**Input**
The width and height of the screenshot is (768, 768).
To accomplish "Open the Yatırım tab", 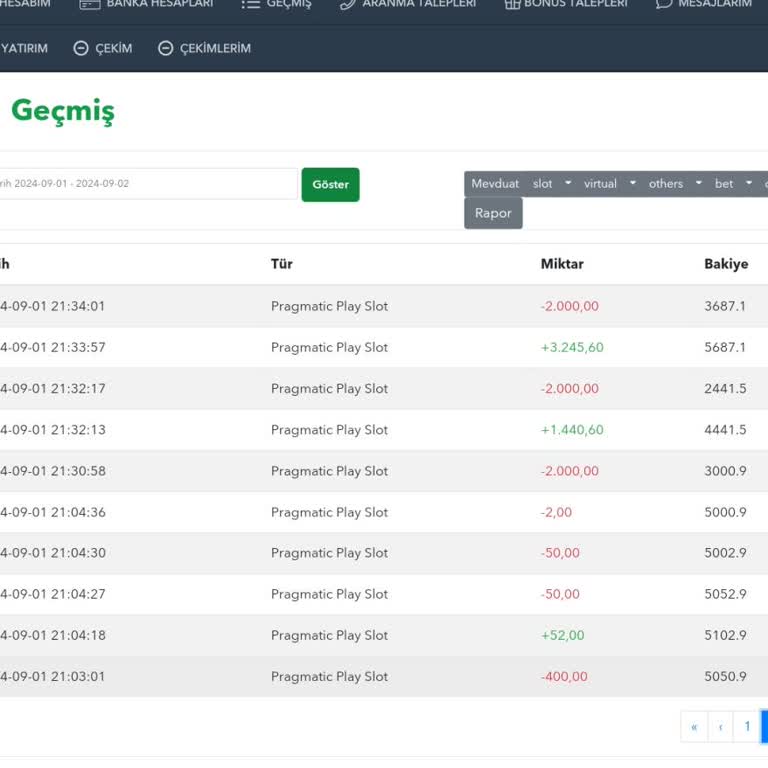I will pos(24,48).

---

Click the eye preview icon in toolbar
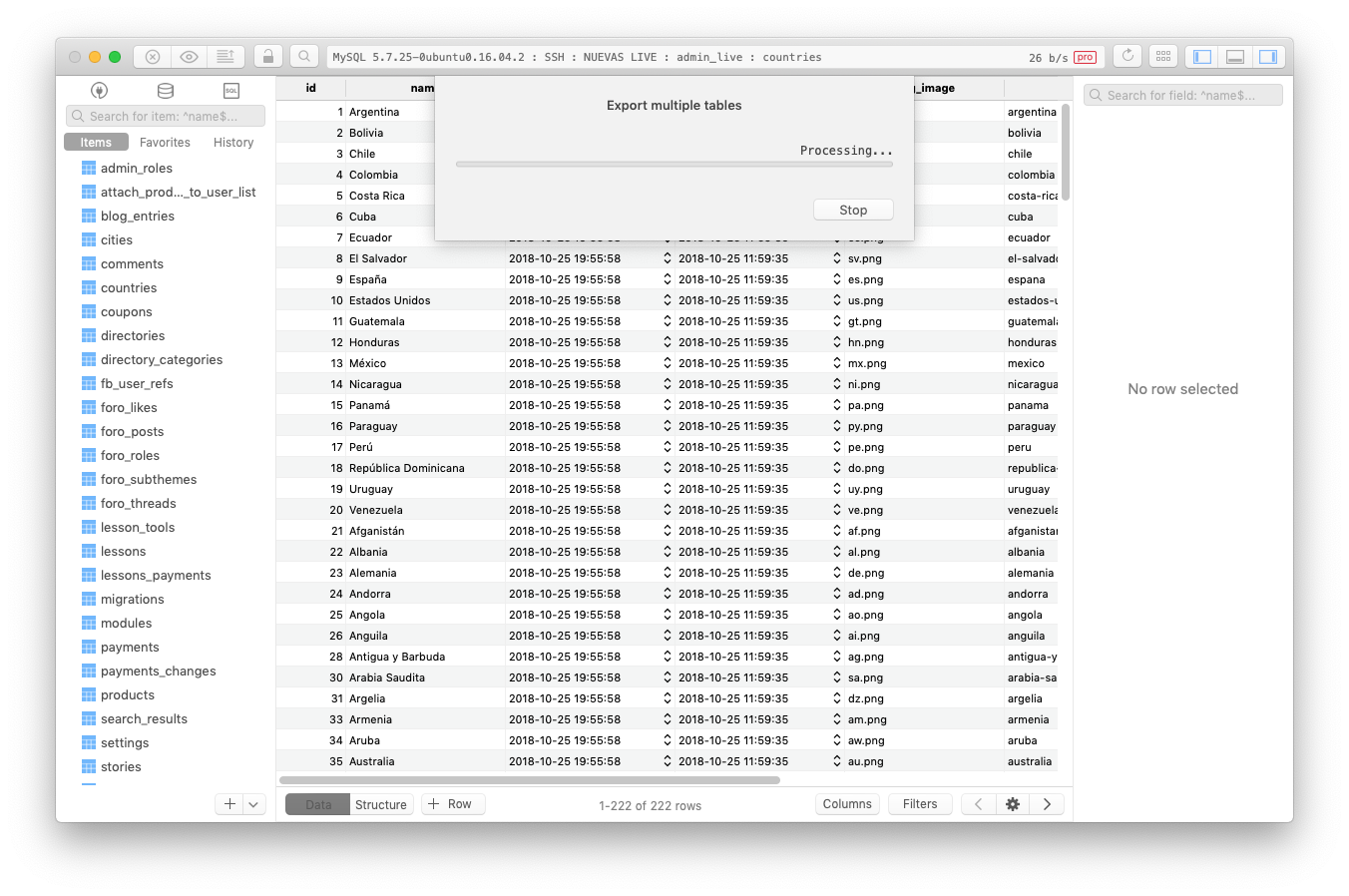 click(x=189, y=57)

* * *

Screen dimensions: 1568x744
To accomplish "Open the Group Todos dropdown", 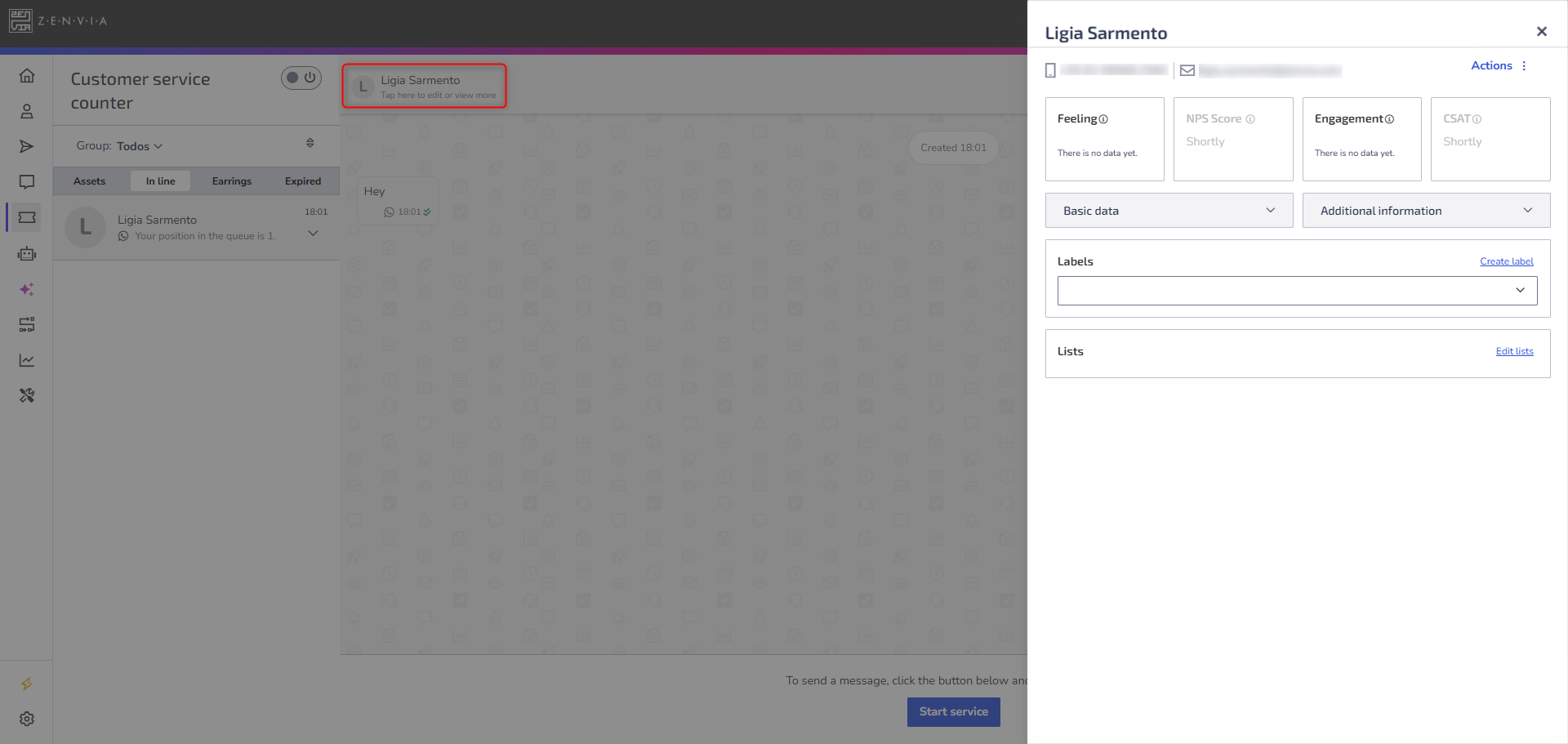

**Assignment**
Among the lines above, the one with "Screen dimensions: 1568x744" opens the part to repeat and the one with "the Group Todos" closes it; repeat only that part exactly, with no pictures.

**Answer below**
Screen dimensions: 1568x744
To accomplish "Open the Group Todos dropdown", 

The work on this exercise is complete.